Quantification of image quality and aesthetics has been a long-standing problem in image processing and computer vision. While technical quality assessment deals with measuring pixel-level degradations such as noise, blur, compression artifacts, etc., aesthetic assessment captures semantic level characteristics associated with emotions and beauty in images. Recently, deep convolutional neural networks (CNNs) trained with human-labelled data have been used to address the subjective nature of image quality for specific classes of images, such as landscapes. However, these approaches can be limited in their scope, as they typically categorize images to two classes of low and high quality. Our proposed method predicts the distribution of ratings. This leads to a more accurate quality prediction with higher correlation to the ground truth ratings, and is applicable to general images.

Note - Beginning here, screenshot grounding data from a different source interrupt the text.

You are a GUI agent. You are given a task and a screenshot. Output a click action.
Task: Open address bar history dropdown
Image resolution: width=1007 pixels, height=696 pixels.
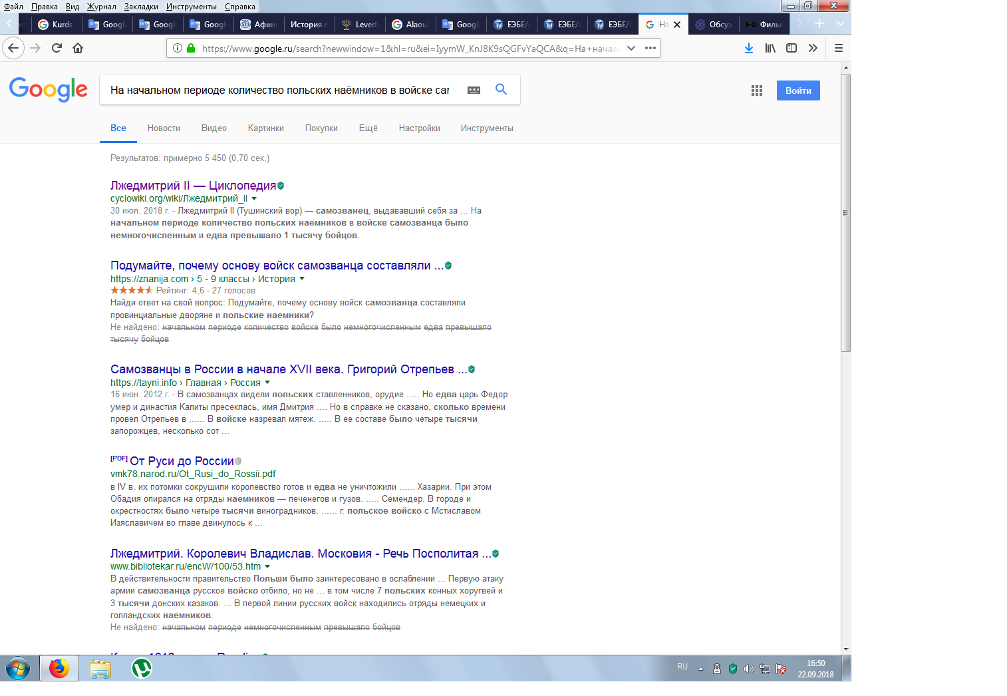tap(631, 48)
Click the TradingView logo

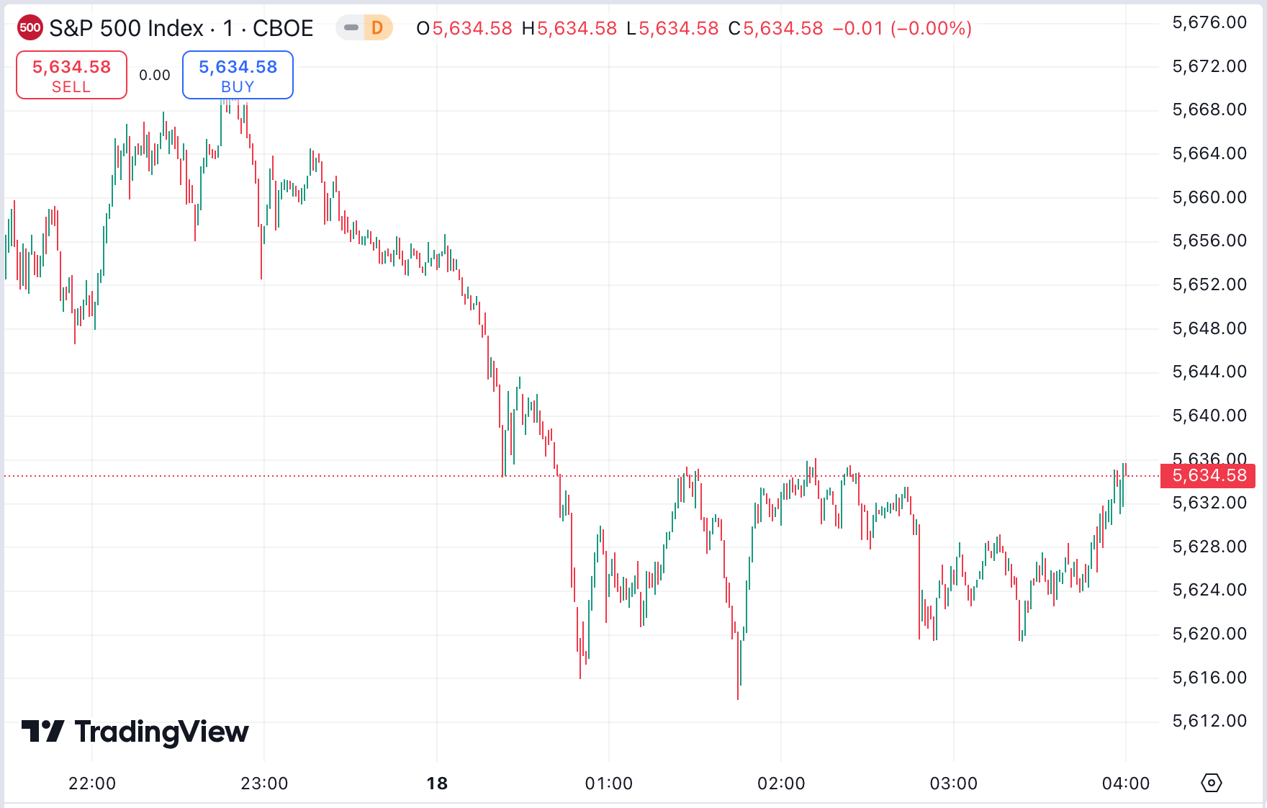point(133,731)
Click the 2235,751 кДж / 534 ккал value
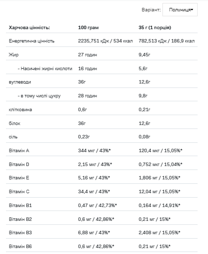The image size is (208, 254). [105, 41]
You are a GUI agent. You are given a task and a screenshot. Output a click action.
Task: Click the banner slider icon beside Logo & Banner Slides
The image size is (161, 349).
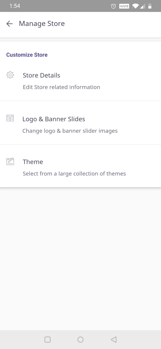(x=10, y=118)
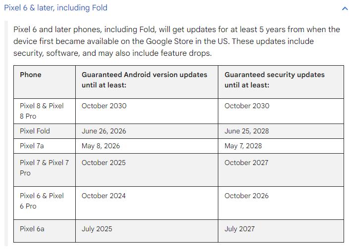
Task: Select the "Pixel 7 & Pixel 7 Pro" cell
Action: [x=44, y=167]
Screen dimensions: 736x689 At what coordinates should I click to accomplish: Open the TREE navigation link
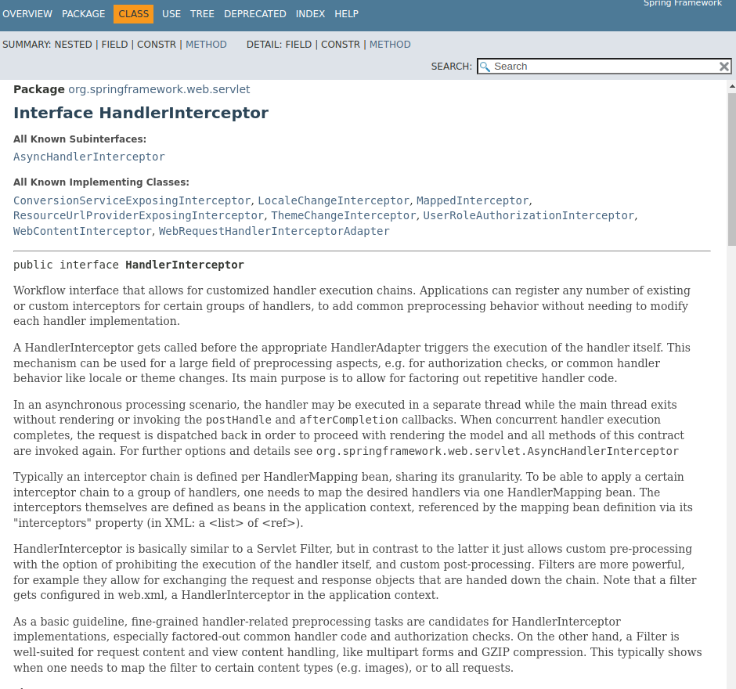click(x=202, y=14)
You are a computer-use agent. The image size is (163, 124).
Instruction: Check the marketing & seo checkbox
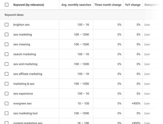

In “NIMA: Neural Image Assessment” we introduce a deep CNN that is trained to predict which images a typical user would rate as looking good (technically) or attractive (aesthetically). NIMA relies on the success of state-of-the-art deep object recognition networks, building on their ability to understand general categories of objects despite many variations. Our proposed network can be used to not only score images reliably and with high correlation to human perception, but also it is useful for a variety of labor intensive and subjective tasks such as intelligent photo editing, optimizing visual quality for increased user engagement, or minimizing perceived visual errors in an imaging pipeline.

In general, image quality assessment can be categorized into full-reference and no-reference approaches. If a reference “ideal” image is available, image quality metrics such as PSNR, SSIM, etc. have been developed. When a reference image is not available, “blind” (or no-reference) approaches rely on statistical models to predict image quality. The main goal of both approaches is to predict a quality score that correlates well with human perception. In a deep CNN approach to image quality assessment, weights are initialized by training on object classification related datasets (e.g. ImageNet), and then fine-tuned on annotated data for perceptual quality assessment tasks.

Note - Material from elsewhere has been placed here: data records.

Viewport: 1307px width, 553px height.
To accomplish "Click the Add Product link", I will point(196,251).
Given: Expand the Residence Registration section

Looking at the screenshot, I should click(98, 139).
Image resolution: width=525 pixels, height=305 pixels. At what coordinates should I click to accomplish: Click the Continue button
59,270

Typical aesthetic prediction methods categorize images as low/high quality. This is despite the fact that each image in the training data is associated to a histogram of human ratings, rather than a single binary score. A histogram of ratings is an indicator of overall quality of an image, as well as agreements among raters. In our approach, instead of classifying images a low/high score or regressing to the mean score, the NIMA model produces a distribution of ratings for any given image — on a scale of 1 to 10, NIMA assigns likelihoods to each of the possible scores. This is more directly in line with how training data is typically captured, and it turns out to be a better predictor of human preferences when measured against other approaches (more details are available in our paper).

Various functions of the NIMA vector score (such as the mean) can then be used to rank photos aesthetically. Some test photos from the large-scale database for Aesthetic Visual Analysis (AVA) dataset, as ranked by NIMA, are shown below. Each AVA photo is scored by an average of 200 people in response to photography contests. After training, the aesthetic ranking of these photos by NIMA closely matches the mean scores given by human raters. We find that NIMA performs equally well on other datasets, with predicted quality scores close to human ratings.
Ranking some examples labelled with the “landscape” tag from AVA dataset using NIMA. Predicted NIMA (and ground truth) scores are shown below each image.
NIMA scores can also be used to compare the quality of images of the same subject which may have been distorted in various ways. Images shown in the following example are part of the TID2013 test set, which contain various types and levels of distortions.
Ranking some examples from TID2013 dataset using NIMA. Predicted NIMA scores are shown below each image.
Perceptual Image Enhancement
As we’ve shown in another recent paper, quality and aesthetic scores can also be used to perceptually tune image enhancement operators. In other words, maximizing NIMA score as part of a loss function can increase the likelihood of enhancing perceptual quality of an image. The following example shows that NIMA can be used as a training loss to tune a tone enhancement algorithm. We observed that the baseline aesthetic ratings can be improved by contrast adjustments directed by the NIMA score. Consequently, our model is able to guide a deep CNN filter to find aesthetically near-optimal settings of its parameters, such as brightness, highlights and shadows.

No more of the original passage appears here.